**Problem to solve:**
Lines of the data that contain the word "computer" are the ones to copy.

*** Opening Given information ***

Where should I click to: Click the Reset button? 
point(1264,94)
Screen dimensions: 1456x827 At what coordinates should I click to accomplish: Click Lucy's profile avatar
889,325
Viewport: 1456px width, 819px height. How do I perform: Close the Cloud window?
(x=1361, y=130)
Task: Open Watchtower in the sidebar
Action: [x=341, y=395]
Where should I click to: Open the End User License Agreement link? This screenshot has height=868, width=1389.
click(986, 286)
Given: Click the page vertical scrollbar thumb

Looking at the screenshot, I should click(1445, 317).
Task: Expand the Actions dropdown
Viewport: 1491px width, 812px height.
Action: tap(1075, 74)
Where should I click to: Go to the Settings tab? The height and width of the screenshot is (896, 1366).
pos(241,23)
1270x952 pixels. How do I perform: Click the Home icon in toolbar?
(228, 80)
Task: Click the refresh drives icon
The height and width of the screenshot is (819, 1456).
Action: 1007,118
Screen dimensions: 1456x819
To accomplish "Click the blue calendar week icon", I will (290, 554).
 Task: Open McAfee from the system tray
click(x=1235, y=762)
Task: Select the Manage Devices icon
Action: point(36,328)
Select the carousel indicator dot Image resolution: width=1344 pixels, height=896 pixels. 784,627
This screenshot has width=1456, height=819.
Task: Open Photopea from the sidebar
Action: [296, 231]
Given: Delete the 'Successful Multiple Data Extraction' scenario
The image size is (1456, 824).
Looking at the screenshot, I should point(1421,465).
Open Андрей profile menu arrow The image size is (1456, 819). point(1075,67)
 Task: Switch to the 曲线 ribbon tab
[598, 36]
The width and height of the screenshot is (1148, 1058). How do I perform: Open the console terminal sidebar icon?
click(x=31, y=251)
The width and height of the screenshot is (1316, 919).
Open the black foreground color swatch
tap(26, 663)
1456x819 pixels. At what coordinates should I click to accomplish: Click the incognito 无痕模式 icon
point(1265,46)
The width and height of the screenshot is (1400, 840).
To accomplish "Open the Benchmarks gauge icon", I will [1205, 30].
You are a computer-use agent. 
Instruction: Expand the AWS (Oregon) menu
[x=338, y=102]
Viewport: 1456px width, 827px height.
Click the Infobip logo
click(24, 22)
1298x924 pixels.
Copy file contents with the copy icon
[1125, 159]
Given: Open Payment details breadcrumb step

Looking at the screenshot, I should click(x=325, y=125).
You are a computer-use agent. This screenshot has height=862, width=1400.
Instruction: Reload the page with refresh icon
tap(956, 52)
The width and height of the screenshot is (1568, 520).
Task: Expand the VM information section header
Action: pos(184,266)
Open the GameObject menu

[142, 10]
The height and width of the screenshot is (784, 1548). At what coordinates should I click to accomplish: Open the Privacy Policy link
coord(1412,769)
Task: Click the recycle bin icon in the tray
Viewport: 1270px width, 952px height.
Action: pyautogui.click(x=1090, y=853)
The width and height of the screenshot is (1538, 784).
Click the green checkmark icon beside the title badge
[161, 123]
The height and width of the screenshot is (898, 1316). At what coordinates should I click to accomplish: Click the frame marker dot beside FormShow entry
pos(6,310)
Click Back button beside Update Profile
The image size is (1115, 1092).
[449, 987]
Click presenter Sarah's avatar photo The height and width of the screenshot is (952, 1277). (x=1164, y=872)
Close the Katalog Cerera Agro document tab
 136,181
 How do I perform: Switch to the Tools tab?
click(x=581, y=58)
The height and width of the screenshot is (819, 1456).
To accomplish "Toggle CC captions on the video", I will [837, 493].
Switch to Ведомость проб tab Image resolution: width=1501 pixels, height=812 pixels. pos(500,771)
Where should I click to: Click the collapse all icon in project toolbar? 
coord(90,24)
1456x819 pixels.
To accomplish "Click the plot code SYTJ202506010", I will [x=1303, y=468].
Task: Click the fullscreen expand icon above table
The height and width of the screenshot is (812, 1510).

*** Closing Given information ***

**Response for this exercise:**
You are a computer-use agent. 
You are a computer-use agent. This screenshot has height=862, width=1400.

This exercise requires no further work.